# What needs to be done
The following data has a line with "Screen dimensions: 1456x819" and a line with "Task: Duplicate the Unnamed Project". Write out exactly those lines and all the lines between them.

============================================================

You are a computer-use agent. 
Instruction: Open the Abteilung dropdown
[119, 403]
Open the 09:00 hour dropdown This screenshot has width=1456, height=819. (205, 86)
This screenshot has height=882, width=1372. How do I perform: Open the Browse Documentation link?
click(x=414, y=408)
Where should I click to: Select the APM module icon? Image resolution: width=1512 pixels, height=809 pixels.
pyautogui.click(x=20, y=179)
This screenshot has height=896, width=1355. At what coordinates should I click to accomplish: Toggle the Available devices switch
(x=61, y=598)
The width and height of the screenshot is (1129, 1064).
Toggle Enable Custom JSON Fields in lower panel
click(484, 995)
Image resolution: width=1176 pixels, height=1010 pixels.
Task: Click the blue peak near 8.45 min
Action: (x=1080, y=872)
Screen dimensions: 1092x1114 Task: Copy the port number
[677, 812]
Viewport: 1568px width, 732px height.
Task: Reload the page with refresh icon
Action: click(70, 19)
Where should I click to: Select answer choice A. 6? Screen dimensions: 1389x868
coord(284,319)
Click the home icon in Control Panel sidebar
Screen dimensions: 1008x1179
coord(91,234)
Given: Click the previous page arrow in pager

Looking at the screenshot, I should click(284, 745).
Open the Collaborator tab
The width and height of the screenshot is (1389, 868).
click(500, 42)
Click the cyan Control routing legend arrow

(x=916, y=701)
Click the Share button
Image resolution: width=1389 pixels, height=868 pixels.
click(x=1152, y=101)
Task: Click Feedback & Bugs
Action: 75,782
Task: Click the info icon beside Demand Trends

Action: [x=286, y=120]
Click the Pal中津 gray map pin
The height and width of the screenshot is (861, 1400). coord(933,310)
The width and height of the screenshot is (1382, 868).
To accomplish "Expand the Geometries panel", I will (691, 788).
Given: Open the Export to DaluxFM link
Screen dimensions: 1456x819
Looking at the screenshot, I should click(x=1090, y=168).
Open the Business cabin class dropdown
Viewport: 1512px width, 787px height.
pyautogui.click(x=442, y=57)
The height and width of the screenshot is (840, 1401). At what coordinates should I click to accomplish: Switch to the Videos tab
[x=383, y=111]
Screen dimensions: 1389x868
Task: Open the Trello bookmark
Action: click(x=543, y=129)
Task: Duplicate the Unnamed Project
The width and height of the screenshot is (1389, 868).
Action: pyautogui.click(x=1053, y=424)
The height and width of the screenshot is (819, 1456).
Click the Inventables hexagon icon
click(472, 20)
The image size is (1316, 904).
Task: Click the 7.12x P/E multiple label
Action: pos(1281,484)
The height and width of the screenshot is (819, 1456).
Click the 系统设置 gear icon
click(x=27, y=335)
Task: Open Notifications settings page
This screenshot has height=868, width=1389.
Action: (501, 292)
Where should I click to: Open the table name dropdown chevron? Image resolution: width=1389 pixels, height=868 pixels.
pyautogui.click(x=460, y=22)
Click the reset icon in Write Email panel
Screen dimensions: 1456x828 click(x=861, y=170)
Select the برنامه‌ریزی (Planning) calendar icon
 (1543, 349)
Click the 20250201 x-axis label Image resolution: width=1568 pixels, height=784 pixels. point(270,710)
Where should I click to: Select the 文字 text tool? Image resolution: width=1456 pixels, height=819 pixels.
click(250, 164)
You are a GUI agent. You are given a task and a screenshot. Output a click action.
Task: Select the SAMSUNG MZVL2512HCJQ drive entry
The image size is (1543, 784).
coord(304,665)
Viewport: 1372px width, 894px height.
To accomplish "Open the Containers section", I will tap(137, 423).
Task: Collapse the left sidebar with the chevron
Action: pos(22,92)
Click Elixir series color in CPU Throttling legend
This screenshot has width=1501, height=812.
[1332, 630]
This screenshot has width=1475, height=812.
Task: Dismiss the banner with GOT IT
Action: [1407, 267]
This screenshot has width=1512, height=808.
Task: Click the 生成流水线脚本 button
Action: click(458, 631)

============================================================

# Expected output
Screen dimensions: 1456x819
Looking at the screenshot, I should click(x=1090, y=168).
Open the Business cabin class dropdown
Viewport: 1512px width, 787px height.
pyautogui.click(x=442, y=57)
The height and width of the screenshot is (840, 1401). At what coordinates should I click to accomplish: Switch to the Videos tab
[x=383, y=111]
Screen dimensions: 1389x868
Task: Open the Trello bookmark
Action: click(x=543, y=129)
Task: Duplicate the Unnamed Project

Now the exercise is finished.